Одна из причин черно-белого восприятия, конечно, заключается в том, что Стамбул, красивый город с удивительной историей, обнищал, состарился и поблек, впал в небрежение и оказался отодвинутым на обочину жизни. Другая же причина – в том, что даже во времена самого пышного расцвета Османской империи ее архитектуре были свойственны простота и строгость. Печаль, оставшаяся после падения огромной империи, и ощущение того, что по сравнению с жителями Европы, которая географически расположена не так уж и далеко, стамбульцы приговорены к вечной бедности, похожей на неизлечимую болезнь, питают дух замкнутости Стамбула.
Благодаря черно-белой атмосфере, объединившей стамбульцев единой судьбой и поэтому неистребимой, отчетливее ощущается, насколько печален этот город. Чтобы лучше понять эту атмосферу, нужно прилететь в Стамбул на самолете из какой-нибудь богатой европейской столицы и сразу отправиться на людные улицы или зимним днем выйти на Галатский мост в самом сердце города и увидеть идущих по нему людей, облаченных в одежды неопределенного тускло-серого цвета. Современные стамбульцы, в противоположность нашим богатым и надменным предкам, очень редко одеваются ярко – красного, оранжевого или зеленого цвета здесь не увидишь. При взгляде на них иностранцу кажется, что эти люди, в силу неких тайных моральных принципов, стремятся не привлекать внимания к своему внешнему виду. Но дело тут не в моральных принципах, а в тяжелой печали, порождающей скромность. Ощущение поражения и утраты, постепенно проникавшее в город на протяжении последних полутора веков, оставило отпечаток бедности и обветшания на всем – от черно-белых пейзажей Стамбула до одежд его обитателей.

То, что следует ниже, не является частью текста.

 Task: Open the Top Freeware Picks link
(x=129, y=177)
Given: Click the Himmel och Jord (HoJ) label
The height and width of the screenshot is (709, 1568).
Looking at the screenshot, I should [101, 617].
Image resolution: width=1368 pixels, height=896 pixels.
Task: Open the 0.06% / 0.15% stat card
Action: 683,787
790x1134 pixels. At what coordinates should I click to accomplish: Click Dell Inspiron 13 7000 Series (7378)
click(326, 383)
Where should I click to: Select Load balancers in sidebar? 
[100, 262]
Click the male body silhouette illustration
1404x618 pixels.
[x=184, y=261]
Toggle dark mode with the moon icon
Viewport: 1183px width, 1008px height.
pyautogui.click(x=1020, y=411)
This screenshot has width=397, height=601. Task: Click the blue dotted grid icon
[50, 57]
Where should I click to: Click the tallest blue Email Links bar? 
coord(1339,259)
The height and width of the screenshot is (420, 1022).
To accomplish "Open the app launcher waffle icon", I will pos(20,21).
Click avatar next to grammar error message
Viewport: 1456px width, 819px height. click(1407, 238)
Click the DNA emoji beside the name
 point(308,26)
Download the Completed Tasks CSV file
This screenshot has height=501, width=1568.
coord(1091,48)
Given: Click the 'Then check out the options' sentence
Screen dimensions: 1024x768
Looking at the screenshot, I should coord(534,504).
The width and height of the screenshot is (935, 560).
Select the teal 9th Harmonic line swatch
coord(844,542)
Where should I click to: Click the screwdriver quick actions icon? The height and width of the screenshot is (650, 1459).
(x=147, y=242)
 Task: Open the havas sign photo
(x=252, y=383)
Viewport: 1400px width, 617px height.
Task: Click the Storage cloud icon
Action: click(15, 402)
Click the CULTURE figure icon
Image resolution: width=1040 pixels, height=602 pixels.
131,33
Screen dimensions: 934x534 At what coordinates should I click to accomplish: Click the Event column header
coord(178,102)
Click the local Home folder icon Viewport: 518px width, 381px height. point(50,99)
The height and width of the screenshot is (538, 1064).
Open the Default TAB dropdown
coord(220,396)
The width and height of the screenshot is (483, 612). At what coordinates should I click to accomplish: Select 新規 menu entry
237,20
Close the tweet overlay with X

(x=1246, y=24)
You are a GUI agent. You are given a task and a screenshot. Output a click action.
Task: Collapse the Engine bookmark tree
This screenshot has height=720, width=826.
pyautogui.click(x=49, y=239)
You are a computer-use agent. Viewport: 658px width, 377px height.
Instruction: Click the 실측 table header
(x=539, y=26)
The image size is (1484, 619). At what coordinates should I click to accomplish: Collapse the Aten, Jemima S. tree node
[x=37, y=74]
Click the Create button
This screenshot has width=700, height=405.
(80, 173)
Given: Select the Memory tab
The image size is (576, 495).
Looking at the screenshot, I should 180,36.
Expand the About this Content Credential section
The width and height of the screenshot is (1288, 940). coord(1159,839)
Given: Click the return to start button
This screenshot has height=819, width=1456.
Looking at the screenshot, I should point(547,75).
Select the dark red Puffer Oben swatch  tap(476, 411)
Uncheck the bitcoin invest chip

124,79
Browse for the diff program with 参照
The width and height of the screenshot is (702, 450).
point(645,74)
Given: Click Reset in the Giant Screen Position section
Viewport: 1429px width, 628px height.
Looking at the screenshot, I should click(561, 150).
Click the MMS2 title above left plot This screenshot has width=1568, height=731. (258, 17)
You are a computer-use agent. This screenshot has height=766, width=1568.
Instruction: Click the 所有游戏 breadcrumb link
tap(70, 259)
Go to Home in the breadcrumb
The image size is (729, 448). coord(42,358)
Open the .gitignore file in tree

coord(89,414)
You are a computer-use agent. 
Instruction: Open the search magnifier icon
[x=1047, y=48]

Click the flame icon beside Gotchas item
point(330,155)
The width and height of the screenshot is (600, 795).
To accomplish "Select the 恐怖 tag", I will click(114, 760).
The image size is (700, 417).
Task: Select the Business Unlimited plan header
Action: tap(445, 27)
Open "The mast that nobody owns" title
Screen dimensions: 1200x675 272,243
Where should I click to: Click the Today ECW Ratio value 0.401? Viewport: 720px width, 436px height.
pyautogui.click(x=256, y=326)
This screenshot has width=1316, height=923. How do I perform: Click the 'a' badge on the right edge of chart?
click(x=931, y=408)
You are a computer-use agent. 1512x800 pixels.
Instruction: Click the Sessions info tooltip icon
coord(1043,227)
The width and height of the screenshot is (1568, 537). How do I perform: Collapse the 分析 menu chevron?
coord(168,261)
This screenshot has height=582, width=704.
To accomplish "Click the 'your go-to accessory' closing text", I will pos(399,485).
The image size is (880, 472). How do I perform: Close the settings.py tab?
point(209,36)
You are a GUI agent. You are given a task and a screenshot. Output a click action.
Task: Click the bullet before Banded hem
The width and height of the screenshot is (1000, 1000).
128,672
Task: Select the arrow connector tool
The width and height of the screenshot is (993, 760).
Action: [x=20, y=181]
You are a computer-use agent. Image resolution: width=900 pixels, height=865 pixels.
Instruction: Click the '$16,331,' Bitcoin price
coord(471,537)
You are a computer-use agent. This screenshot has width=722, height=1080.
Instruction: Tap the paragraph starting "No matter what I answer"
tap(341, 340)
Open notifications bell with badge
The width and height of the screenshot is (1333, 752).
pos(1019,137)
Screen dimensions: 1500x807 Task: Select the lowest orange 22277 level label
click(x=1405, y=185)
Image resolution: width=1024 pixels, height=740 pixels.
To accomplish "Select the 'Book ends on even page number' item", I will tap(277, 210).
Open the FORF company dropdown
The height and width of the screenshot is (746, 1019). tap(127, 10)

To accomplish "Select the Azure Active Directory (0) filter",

Все западные путешественники, приезжавшие в Стамбул в XIX веке, – от Ламартина[15] и Нерваля[16] до Марка Твена – в своих путевых заметках писали о том впечатлении, которое произвели на них бродящие по городским улицам собачьи стаи, привносящие некоторую напряженность и в мое черно-белое восприятие Стамбула. Они до сих пор свободно, никого не боясь, бродят по городу, эти стаи, состоящие из похожих друг на друга собак неопределенного цвета – пепельно-серых, выцветших или пестрых; они служат напоминанием о том, что, несмотря на все усилия европеизации и модернизации, военные перевороты, государственную и школьную дисциплину, несмотря на устройство муниципалитетов по западному образцу и на все красноречие их руководителей, в Стамбуле могущество государственной власти отступает перед всеобщим ощущением тщетности, заброшенности и сожаления.